Al igual que muchos de mi generación, crecí bajo un sistema educativo marcado por una disciplina rígida, casi militar, donde la obediencia era más valorada que la expresión de talentos o el desarrollo de nuestras verdaderas aptitudes. En aquel régimen, era común que el maltrato se disfrazara de formación, y muchas veces quienes debieron guiarnos terminaron por reprimirnos, con el aval —o la indiferencia— de las autoridades escolares.

Hoy, con el paso del tiempo y la madurez que traen los años, hemos logrado superar aquella etapa. Hemos perdonado, incluso, a quienes nos agredieron. Pero ese proceso no nos ha vuelto insensibles; al contrario, nos ha hecho mucho más conscientes de lo que significa el respeto. Y por eso, cuando percibimos hoy algún tipo de maltrato —sin importar de quién provenga—, nuestra respuesta instintiva ya no es la sumisión, sino la digna rebeldía. Más aún si ese trato proviene de personas a las que nunca hemos faltado al respeto.

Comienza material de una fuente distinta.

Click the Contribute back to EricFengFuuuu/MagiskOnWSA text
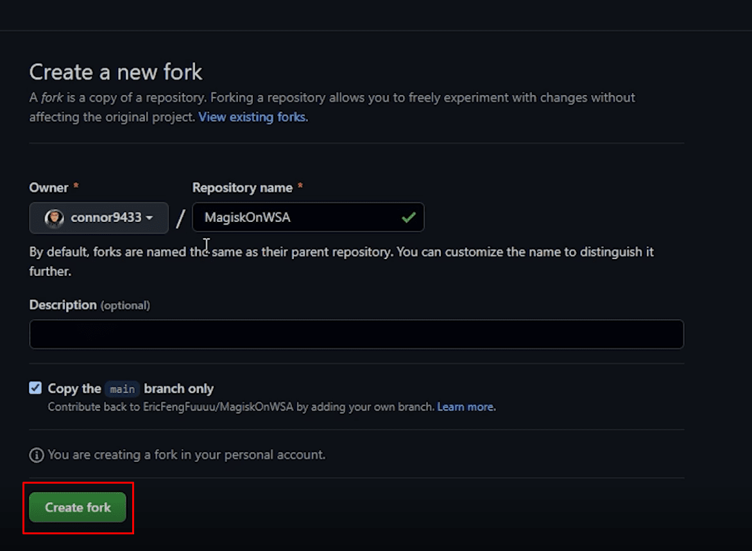Viewport: 752px width, 551px height. [241, 407]
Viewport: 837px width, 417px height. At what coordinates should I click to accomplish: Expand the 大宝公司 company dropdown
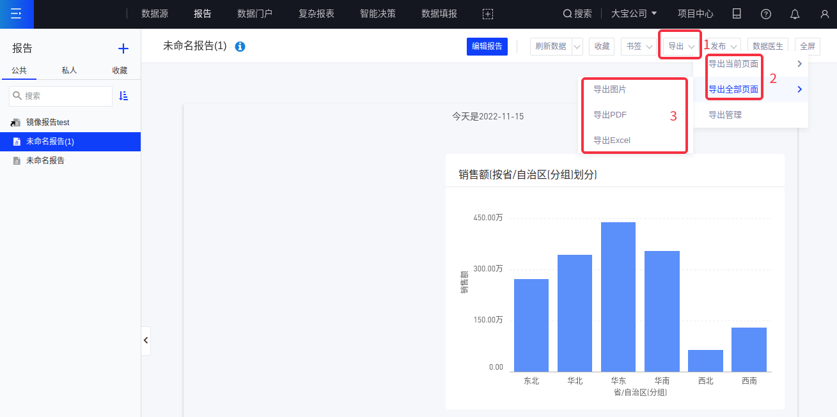click(634, 14)
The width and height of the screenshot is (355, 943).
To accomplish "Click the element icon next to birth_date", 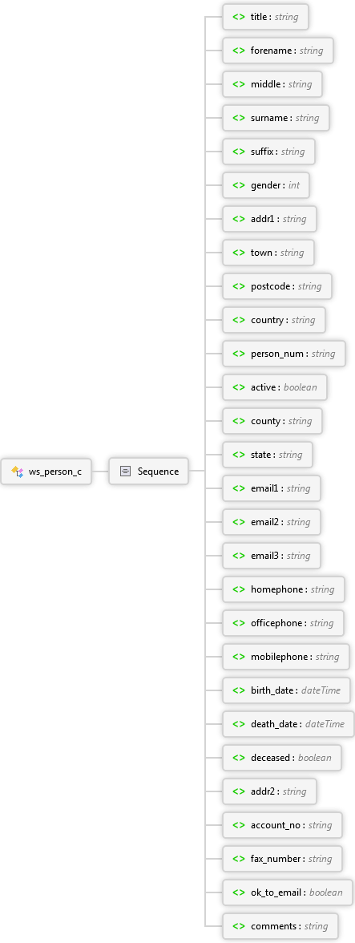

Sabemos que la tolerancia es una virtud, y hacemos un esfuerzo por practicarla. Pero también entendemos que el respeto a uno mismo implica saber establecer límites. No se trata de reaccionar con violencia, sino de decir con firmeza: "Hasta aquí." Si no somos valorados por lo que somos, tenemos todo el derecho —y el deber— de hacer valer nuestra tranquilidad, nuestra paz, y nuestro lugar en el mundo.

Porque merecemos vivir en espacios donde prime la dignidad, no la imposición; donde el trato humano esté por encima del ego o la costumbre.